There has never been a better time to be a woman in academic psychiatry. The American College of Neuropsychopharmacology has made a major push in recent years to increase its proportion of female members and to promote women in leadership roles. The Society of Biological Psychiatry has formed a Senior Women’s Leadership Group to foster greater involvement of women in the society at all levels, and it will host a special evening workshop for senior academic female leaders at its annual meeting in May. In just the past 8 months, three vacant psychiatry department chair positions at major universities have been filled by women.
Role models now abound of creative and productive academic psychiatrists who happen to be women. We also now understand the key skills that support a successful career, meaning we can explicitly teach these skills to women entering the field. Sophia Frangou, in the approachable book she has edited, Women in Academic Psychiatry: A Mind to Succeed, takes on both of these important developments. She presents 16 essays by successful academic women who speak with their own voices, describing the different paths they took to prominence in their field. She then follows these personal narratives with 10 brief but well-researched chapters on how to “Plan Your Way,” covering topics from “The Pursuit of Happiness” to “Be Persistent,” with detours to “Project Confidence” and “Be Memorable” along the way.
The timing of Dr. Frangou’s book is fortuitous because despite recent advances, it appears that much work still remains. Even after 15 years of awareness and attempts at corrective action, a recent report found that women in academic medicine are paid on average $20,500 less than male colleagues (
1). In the last several months alone, I found myself coaching two extremely productive and creative female colleagues to advocate for themselves: one midcareer woman at a prominent university who needed to negotiate for salary corrections after years of discrepancy in her compensation, and one early-career woman whose professional trajectory was getting stalled under a senior mentor who did not support her independence and advancement. An even more sobering situation occurred last year when I provided mentoring to an ambitious and outspoken early midcareer colleague who was very shaken when a senior male colleague told her she was “abrasive.” In all three of these cases, Dr. Frangou would tell us that two sets of factors were at play: what she identifies as “external barriers” (societal attitudes; the greater comfort men have with being dominating) and “internal barriers” (women’s proclivity to self-doubt and guilt).
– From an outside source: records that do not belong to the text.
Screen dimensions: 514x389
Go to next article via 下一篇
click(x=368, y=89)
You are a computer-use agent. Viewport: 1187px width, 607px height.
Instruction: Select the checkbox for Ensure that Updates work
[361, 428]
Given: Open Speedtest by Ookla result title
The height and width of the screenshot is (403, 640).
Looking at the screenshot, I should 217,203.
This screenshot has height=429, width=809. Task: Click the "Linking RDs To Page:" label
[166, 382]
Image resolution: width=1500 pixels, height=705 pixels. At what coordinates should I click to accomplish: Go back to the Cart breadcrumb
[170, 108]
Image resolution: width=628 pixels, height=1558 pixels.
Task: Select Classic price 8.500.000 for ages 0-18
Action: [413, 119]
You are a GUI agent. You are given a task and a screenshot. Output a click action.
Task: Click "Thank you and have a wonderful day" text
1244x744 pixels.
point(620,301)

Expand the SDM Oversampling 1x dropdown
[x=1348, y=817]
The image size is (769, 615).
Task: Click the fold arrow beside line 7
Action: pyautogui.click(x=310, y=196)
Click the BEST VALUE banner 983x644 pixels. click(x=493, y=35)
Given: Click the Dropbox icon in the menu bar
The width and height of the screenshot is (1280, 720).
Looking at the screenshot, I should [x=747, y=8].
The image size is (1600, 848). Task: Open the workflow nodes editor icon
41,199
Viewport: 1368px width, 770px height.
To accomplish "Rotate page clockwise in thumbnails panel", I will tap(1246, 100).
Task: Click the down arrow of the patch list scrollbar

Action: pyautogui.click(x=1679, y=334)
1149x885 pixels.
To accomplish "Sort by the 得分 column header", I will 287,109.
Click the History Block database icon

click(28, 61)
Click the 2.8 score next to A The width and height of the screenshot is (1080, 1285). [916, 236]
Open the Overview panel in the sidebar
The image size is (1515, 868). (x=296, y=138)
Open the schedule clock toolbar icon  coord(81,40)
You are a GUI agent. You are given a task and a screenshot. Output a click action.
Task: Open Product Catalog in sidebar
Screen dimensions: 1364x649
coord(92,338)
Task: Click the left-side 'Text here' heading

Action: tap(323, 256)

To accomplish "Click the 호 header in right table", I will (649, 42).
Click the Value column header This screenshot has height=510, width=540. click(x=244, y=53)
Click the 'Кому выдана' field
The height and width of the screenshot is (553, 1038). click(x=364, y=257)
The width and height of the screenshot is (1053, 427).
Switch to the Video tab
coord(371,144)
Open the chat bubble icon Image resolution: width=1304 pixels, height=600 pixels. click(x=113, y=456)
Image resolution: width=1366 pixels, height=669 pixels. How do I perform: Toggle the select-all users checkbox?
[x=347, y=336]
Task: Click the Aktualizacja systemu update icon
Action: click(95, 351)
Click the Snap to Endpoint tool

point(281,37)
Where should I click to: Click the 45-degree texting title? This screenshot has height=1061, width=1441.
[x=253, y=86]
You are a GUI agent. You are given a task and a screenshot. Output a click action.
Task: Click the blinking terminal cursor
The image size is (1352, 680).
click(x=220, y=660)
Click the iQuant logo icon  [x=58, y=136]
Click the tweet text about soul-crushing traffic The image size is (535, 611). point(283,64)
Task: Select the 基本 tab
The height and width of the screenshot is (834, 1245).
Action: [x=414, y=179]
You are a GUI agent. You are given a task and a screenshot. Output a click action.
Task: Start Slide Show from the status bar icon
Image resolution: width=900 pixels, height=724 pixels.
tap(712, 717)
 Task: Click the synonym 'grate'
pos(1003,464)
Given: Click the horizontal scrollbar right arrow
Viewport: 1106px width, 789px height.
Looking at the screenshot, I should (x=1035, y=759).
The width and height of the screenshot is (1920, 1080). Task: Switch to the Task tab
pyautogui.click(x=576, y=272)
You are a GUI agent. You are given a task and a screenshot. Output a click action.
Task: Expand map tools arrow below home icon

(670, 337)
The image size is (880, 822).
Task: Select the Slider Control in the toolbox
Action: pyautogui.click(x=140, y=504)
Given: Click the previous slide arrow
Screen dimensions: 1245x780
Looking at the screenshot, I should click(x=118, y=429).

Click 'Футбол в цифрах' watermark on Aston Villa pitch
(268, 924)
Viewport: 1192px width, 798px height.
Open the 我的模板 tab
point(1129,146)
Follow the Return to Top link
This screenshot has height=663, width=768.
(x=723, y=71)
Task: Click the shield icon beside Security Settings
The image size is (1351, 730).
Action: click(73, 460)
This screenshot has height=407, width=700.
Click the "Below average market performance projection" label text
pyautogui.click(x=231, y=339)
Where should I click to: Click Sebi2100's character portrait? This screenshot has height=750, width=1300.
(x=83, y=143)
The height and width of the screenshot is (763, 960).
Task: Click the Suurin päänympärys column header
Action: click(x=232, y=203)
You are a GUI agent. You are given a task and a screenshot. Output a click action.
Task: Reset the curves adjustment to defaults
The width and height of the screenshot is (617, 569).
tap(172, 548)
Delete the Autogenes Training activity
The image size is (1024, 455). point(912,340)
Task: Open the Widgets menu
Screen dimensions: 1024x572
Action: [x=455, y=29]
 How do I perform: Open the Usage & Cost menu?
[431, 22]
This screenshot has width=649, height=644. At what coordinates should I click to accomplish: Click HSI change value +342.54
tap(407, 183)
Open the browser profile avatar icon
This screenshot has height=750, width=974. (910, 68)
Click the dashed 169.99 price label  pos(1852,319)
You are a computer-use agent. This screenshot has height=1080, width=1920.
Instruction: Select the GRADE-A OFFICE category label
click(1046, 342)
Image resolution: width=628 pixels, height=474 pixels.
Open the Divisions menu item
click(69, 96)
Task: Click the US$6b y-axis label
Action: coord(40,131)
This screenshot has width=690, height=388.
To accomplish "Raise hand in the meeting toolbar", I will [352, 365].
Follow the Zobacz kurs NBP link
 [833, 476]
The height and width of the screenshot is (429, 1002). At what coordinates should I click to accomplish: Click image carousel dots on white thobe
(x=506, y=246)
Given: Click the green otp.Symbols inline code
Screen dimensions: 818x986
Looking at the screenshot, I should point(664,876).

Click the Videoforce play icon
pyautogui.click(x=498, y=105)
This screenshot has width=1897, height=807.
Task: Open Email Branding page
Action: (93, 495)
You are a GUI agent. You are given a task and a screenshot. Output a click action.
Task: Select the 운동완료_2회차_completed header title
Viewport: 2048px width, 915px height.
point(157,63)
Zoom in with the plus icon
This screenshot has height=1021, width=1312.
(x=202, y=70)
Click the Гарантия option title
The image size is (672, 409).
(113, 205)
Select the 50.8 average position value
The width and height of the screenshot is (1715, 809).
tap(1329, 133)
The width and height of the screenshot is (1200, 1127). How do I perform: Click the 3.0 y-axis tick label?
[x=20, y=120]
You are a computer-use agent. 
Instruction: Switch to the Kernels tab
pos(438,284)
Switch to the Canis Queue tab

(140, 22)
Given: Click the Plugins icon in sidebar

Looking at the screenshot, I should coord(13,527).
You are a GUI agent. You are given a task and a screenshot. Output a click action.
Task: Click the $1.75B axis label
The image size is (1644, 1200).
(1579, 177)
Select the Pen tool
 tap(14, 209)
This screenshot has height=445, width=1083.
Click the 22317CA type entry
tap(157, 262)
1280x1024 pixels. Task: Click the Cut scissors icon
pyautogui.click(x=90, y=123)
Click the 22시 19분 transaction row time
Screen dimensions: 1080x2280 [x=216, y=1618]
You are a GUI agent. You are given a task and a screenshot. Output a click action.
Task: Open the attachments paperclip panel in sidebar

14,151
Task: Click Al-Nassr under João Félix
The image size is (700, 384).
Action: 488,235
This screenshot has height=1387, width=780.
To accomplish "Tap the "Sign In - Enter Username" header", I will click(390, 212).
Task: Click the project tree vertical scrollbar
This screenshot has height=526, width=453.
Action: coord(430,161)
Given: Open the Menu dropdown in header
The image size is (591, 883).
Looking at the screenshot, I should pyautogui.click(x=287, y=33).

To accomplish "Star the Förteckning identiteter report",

With its straightforward, focused, and supportive narrative style, this slim volume provides a remarkably clear-sighted and optimistic path forward through these barriers for all of us. A central tenet is that no one can define success for you. For each and every one of us, success is a highly personal and multidimensional concept, one that may very well change over the course of our lives. None of us should be confined by a restrictive generalization, whether it is someone else’s definition of what a successful academic career looks like, or what it means to be a “good mother,” or what kind of research questions to pursue. In keeping with this theme, the personal essays are refreshingly honest and individually unique. Dr. Antonia New writes of being considered “brash” and of her frustration when her husband is considered a “super dad” if he arranges a playdate, while she is given the message that as a working mom she is never doing enough. Dr. Mary Phillips describes dealing with self-doubt. Dr. Patricia Suppes describes the importance of maintaining confidence in her scientific vision even during dark days. These women are also funny. Dr. Judy Ford answers the question “What would you do differently if you were to start your career now?” by using only two words: day care! Many speak about mentors and role models they relied on—Myrna Weissman’s name comes up more than once—and many speak about learning to trust their own ideas.
Indeed, if there is a theme throughout the book, it is the theme of how to develop self-confidence. In a recent conversation I had with Merav Ahissar, a prominent Israeli neuroscience researcher, she noted that even when there might be opportunities, women will often not put themselves forward for leadership roles. We mused together that for many women, conflict and competition (especially conflict in the workplace) are very aversive, and so women may not apply for higher leadership positions in which managing overt conflict and competing for resources are integral parts of the role, even though they are highly accomplished individuals.
Why might this be? Gavin de Becker, a specialist in corporate and private security issues and someone with a lot of experience with fear and safety, is credited with an interesting observation: “At their core,” he said, “Women fear that men will kill them.” He was referring to the essential sense of physical vulnerability that women experience, which is heightened by a continuous barrage of media images and stories in which females are powerless victims, as well as directly experienced micro-aggressive behavior. I suspect that the cumulative effect, perhaps at deep and unconscious levels, may be that many women find it inherently quite aversive to engage with men in the kinds of verbal and interpersonal sparring and self-promoting behaviors that are part of leadership roles.
Can this change? Dr. Frangou would argue that it can, that it is changing already, and that it is well within our power to develop the skills that will allow us and our ideas as academic psychiatrists to thrive. It is only a matter of the four Ps: practice, persistence, and putting ourselves forward in the pursuit of happiness.